وَإِذَا عَلِمَ مِنْ آيَاتِنَا شَيْئًا اتَّخَذَهَا هُزُوًا أُوْلَئِكَ لَهُمْ عَذَابٌ مُّهِينٌ
Ve izâ alime min âyâtinâ şey’enittehazehâ huzuvâ(huzuven), ulâike lehum azâbun muhîn(muhînun).
ve izâ | : ve olduğu zaman |
alime | : bildi, öğrendi |
min âyâti-nâ | : âyetlerimizden |
şey’en | : bir şey |
ittehaze-hâ | : onu edindi |
huzuven | : eğlence, alay konusu |
ulâike | : işte onlar |
lehum | : onlar için |
azâbun | : azap |
muhînun | : alçaltıcı |
Diyanet İşleri = Âyetlerimizden bir şey öğrenince onu alaya alır. Onlar için alçaltıcı bir azap vardır!

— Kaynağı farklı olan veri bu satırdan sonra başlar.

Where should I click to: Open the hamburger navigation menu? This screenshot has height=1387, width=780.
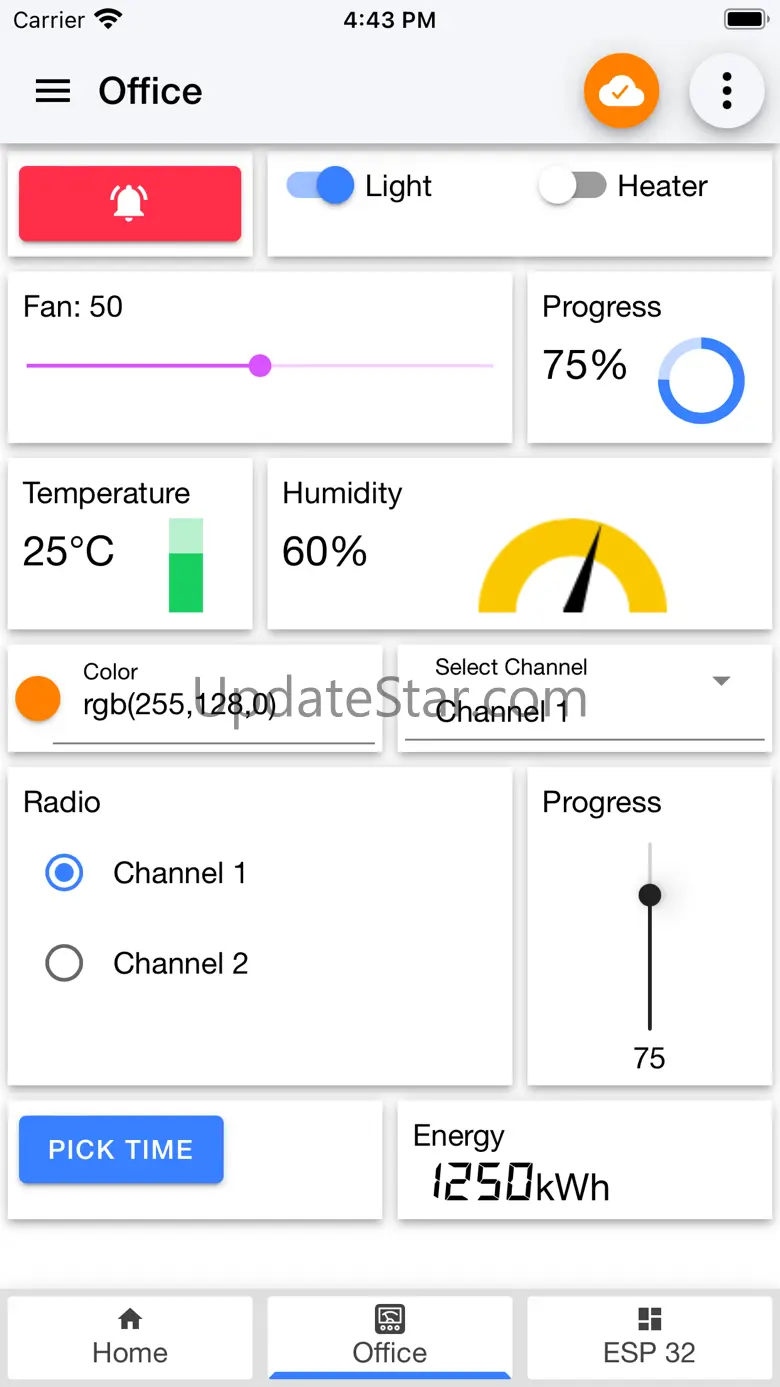coord(53,91)
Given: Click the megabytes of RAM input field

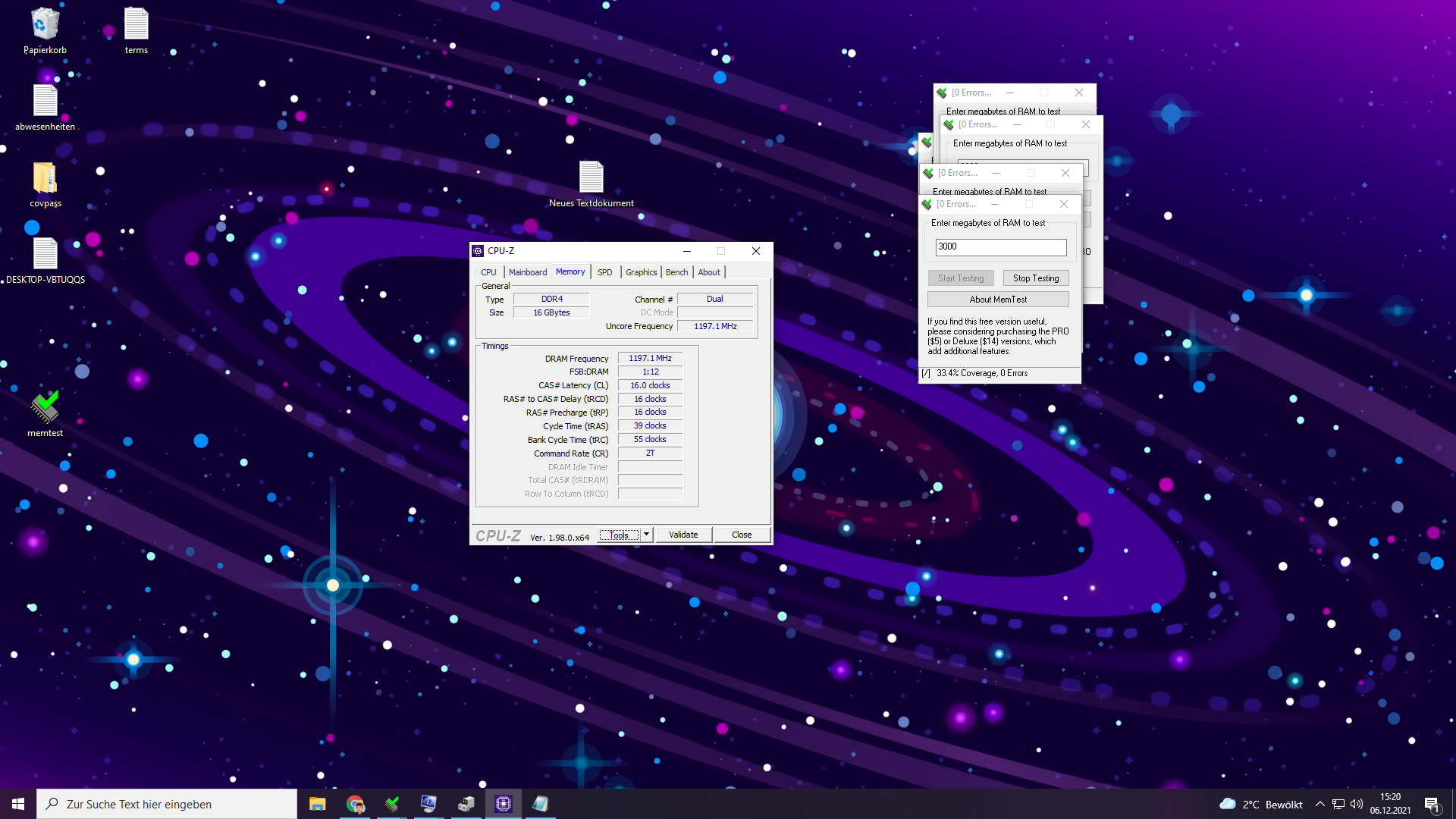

Abdulbaki Gölpınarlı = Ve âyetlerimizden bir şey öğrendi mi onu alaya alır; onlar, öyle kişilerdir ki onlaradır aşağılatıcı azap.
Abdullah Parlıyan = Böyleleri ayetlerimizden bir şeyler öğrenecek olsa, onu eğlence edinir. İşte böylelerine alçaltıcı bir azap vardır.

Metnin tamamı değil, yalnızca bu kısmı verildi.